» TEKS HALAMAN
● ● ● ●
PEMBANGUNAN DAERAH TINGKAT I MALUKU DALAM PJP I
Perkembangan
kependudukan di Propinsi Maluku selama PJP I menunjukkan telah menurunnya laju pertumbuhan
penduduk dari 2,88 persen per tahun dalam periode
1971-1980 menjadi 2,78 per tahun dalam periode 1980-1990. Dibandingkan dengan
laju pertumbuhan penduduk di kawasan timur
Indonesia dan di tingkat nasional, yang masing-masing sebesar 2,4 persen
dan 1,97 persen per tahun dalam periode 1980-1990, laju pertumbuhan penduduk
propinsi ini termasuk tinggi.
Dalam PJP I pembangunan Propinsi Maluku telah
meningkat dengan cukup berarti. Pada tahun 1990 produk domestik regional bruto (PDRB) nonmigas Propinsi Maluku atas dasar
harga konstan tahun 1983 adalah sebesar Rp834.304 juta. Jika dilihat dari
pangsa sumbangan sektoral terhadap pembentukan PDRB nonmigas, sektor pertanian
memberikan sumbangan tertinggi (35,63
persen), diikuti oleh sektor perdagangan, hotel dan restoran (21,13
persen), sektor jasa (12,9 persen), dan sektor industri pengolahan (12,35
persen).
Dalam periode
1983-1990 laju pertumbuhan PDRB nonmigas tercatat
sebesar 8,45 persen per tahun. Sektor yang menunjukkan pertumbuhan cukup tinggi adalah sektor industri pengolahan (23,2 persen); sektor bank dan lembaga keuangan lainnya
(22,5 persen); serta sektor listrik, gas dan air minum (13,6 persen).
PDRB nonmigas per kapita pada tahun 1990 atas
dasar harga konstan tahun 1983 mencapai Rp450 ribu. Dibandingkan dengan angka
tahun 1983 yang besarnya Rp311 ribu, terjadi peningkatan dengan laju
pertumbuhan rata-rata sebesar 5,31 persen per tahun.
● ● ● ●
» CUPLIKAN DATA
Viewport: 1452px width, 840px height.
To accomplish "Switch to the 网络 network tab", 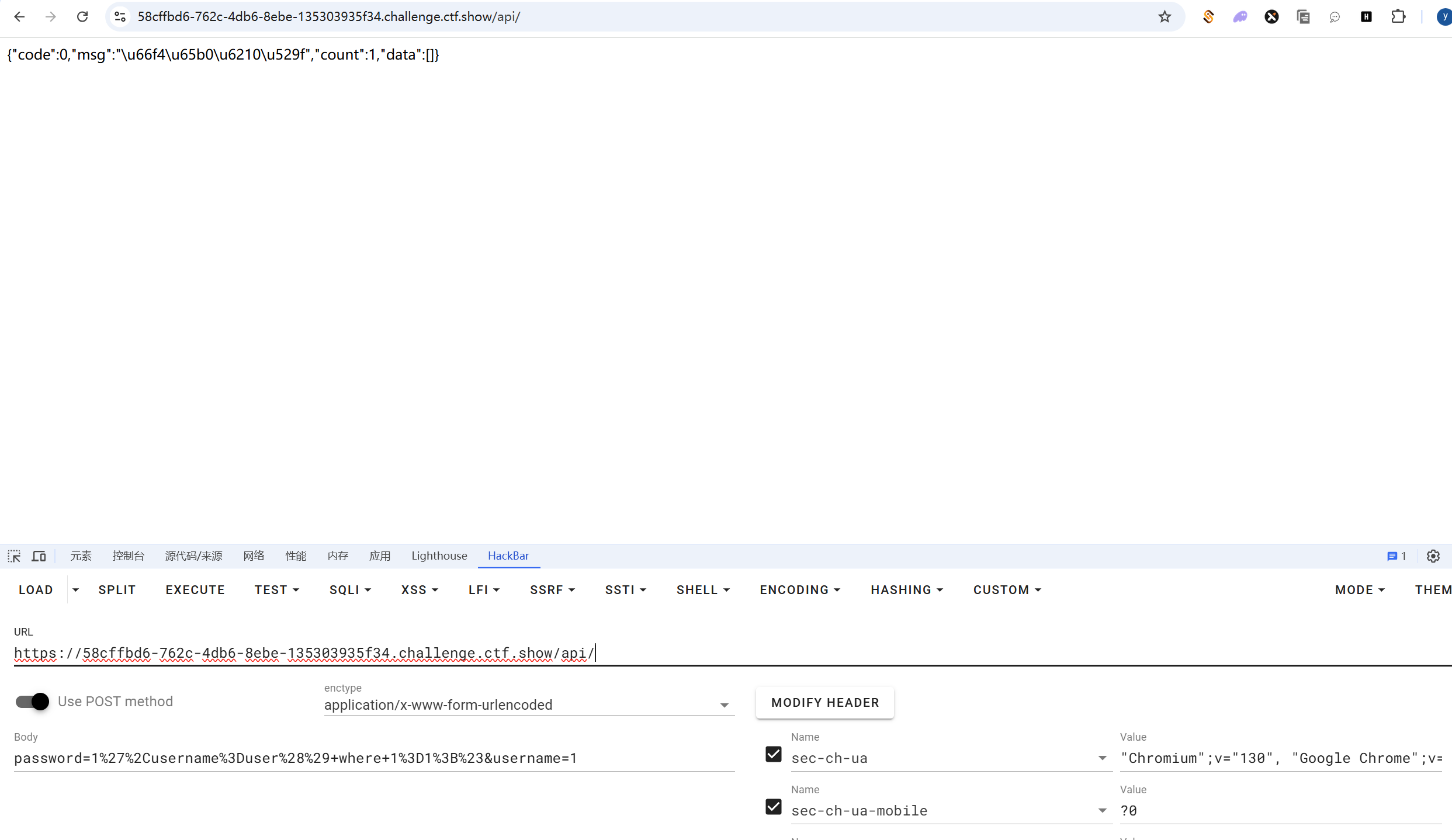I will (x=254, y=556).
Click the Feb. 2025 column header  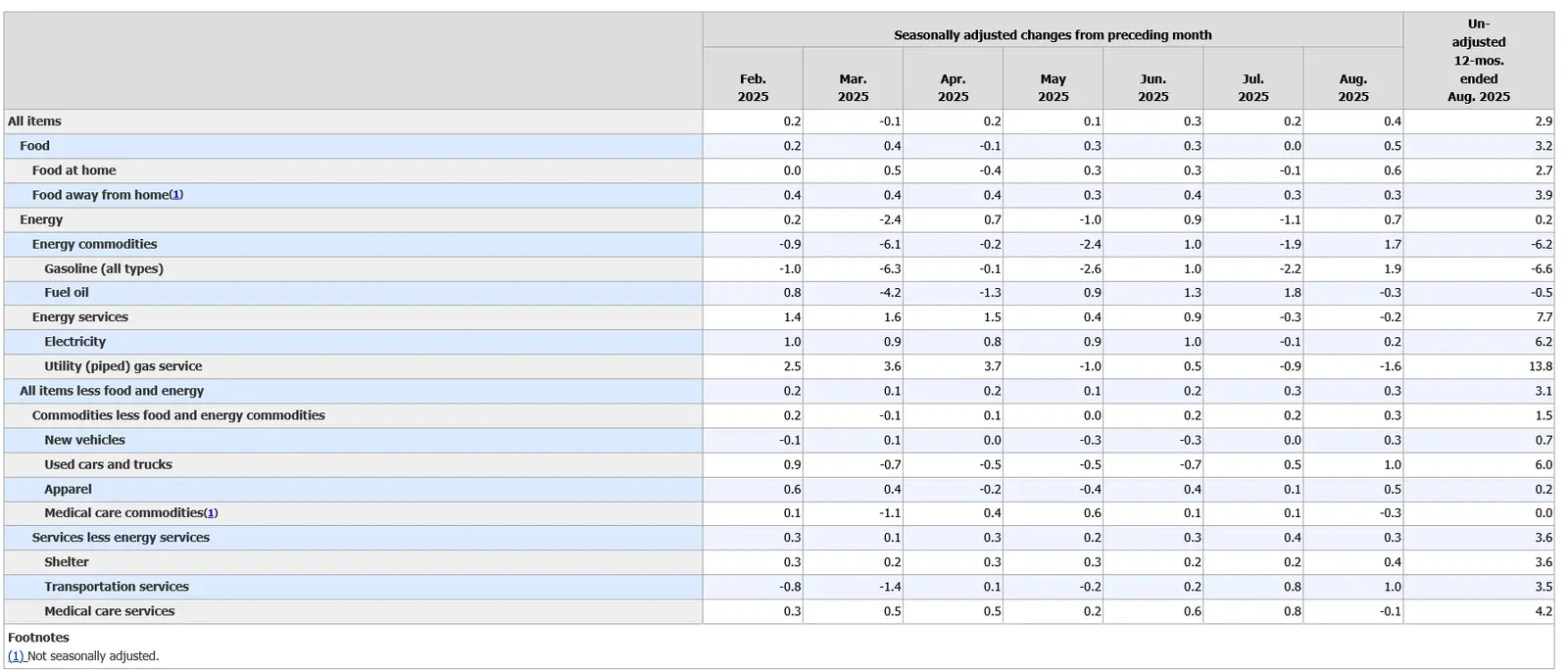point(753,87)
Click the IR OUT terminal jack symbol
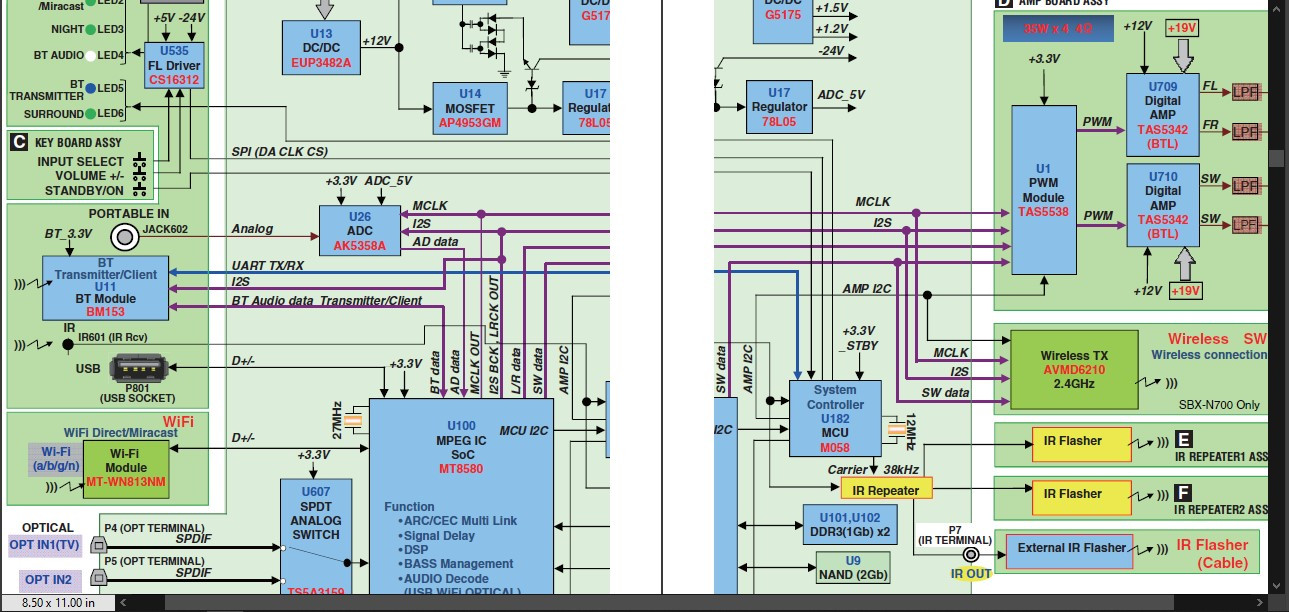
● ● ● ●
» SOAL LATIHAN
1/ Berdasarkan teks halaman, jelaskan mengapa laju pertumbuhan penduduk Propinsi Maluku pada periode 1980-1990 tergolong tinggi.
2/ Menurut teks halaman, sektor apa yang memberikan sumbangan tertinggi terhadap pembentukan PDRB nonmigas Propinsi Maluku?
3/ Tolong kutip dari teks halaman bagian mulai "PDRB nonmigas per" sampai dengan "5,31 persen per tahun.".

» JAWABAN LATIHAN
1/ Laju pertumbuhan penduduk Propinsi Maluku pada periode 1980-1990 sebesar 2,78 persen per tahun. Angka ini lebih tinggi daripada laju di kawasan timur Indonesia (2,4 persen) dan di tingkat nasional (1,97 persen per tahun) pada periode yang sama.

2/ Sektor pertanian, dengan sumbangan 35,63 persen.

3/
PDRB nonmigas per kapita pada tahun 1990 atas
dasar harga konstan tahun 1983 mencapai Rp450 ribu. Dibandingkan dengan angka
tahun 1983 yang besarnya Rp311 ribu, terjadi peningkatan dengan laju
pertumbuhan rata-rata sebesar 5,31 persen per tahun.